(Saved data entries)

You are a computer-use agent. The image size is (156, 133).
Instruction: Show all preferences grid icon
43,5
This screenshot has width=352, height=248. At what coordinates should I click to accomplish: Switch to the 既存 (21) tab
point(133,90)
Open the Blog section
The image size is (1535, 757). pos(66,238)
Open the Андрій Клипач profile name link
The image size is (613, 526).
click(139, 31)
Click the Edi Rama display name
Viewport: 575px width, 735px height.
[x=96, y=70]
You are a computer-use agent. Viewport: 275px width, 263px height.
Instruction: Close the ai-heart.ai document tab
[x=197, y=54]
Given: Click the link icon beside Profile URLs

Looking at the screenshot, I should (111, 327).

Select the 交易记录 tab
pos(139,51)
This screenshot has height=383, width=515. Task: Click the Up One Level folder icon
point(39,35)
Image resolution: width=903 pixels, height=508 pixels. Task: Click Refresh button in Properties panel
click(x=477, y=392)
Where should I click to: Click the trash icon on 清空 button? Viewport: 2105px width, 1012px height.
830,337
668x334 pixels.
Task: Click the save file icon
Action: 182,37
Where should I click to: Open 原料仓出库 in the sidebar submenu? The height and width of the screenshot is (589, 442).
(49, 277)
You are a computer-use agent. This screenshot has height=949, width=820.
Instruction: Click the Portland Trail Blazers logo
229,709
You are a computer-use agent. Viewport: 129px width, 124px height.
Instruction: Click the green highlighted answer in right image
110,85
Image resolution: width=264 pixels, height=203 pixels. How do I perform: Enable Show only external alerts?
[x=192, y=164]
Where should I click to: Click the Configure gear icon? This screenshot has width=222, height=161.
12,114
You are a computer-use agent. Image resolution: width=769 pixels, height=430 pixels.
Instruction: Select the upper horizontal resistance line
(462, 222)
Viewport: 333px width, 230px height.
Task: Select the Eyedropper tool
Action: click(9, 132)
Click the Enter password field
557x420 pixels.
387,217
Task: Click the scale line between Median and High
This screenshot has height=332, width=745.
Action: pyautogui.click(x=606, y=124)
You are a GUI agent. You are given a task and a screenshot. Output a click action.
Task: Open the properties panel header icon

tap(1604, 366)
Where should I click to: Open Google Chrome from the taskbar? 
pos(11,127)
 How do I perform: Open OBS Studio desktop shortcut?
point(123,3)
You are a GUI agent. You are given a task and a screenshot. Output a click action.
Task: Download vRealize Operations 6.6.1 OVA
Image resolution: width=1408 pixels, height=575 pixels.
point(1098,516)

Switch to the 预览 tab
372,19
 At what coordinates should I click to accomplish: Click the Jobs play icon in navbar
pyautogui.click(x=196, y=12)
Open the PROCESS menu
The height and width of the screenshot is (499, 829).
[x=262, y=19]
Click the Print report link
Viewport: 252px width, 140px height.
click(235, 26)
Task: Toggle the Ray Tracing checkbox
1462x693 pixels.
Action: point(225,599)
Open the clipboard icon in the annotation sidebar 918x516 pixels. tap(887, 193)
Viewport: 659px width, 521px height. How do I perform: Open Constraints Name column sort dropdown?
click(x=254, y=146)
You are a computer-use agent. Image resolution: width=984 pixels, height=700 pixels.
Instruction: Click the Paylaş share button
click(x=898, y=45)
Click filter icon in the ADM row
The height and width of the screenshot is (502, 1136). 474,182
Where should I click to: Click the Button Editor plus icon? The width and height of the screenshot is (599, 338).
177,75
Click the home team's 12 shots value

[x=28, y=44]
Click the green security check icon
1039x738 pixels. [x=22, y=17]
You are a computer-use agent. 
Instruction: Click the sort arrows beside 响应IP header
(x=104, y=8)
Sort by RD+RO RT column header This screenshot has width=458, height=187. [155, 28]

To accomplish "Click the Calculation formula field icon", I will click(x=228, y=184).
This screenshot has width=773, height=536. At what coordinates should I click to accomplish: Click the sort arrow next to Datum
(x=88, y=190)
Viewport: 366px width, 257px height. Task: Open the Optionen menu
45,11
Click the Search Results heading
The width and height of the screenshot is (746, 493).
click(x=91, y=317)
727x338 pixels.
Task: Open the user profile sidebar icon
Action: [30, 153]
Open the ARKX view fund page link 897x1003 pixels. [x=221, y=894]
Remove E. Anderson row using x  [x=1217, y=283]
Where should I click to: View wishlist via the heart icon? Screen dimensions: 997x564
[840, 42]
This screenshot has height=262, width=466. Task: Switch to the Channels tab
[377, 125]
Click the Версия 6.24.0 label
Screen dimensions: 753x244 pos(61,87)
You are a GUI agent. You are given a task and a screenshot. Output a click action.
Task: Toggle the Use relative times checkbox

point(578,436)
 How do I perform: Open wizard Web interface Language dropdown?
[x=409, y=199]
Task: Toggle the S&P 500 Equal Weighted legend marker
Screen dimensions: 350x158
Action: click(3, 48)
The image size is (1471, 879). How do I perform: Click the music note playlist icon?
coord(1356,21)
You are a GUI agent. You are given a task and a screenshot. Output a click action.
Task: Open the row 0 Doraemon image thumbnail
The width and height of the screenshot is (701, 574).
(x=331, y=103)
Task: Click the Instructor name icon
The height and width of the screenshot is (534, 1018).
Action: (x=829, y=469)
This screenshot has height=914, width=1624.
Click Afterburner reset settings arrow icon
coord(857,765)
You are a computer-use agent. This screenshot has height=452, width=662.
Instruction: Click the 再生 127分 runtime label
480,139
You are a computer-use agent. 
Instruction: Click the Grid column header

What you should do:
Please write out the lines above verbatim, from the first line up to and including the line with "point(133,90)".

Solved problem:
You are a computer-use agent. The image size is (156, 133).
Instruction: Show all preferences grid icon
43,5
This screenshot has width=352, height=248. At what coordinates should I click to accomplish: Switch to the 既存 (21) tab
point(133,90)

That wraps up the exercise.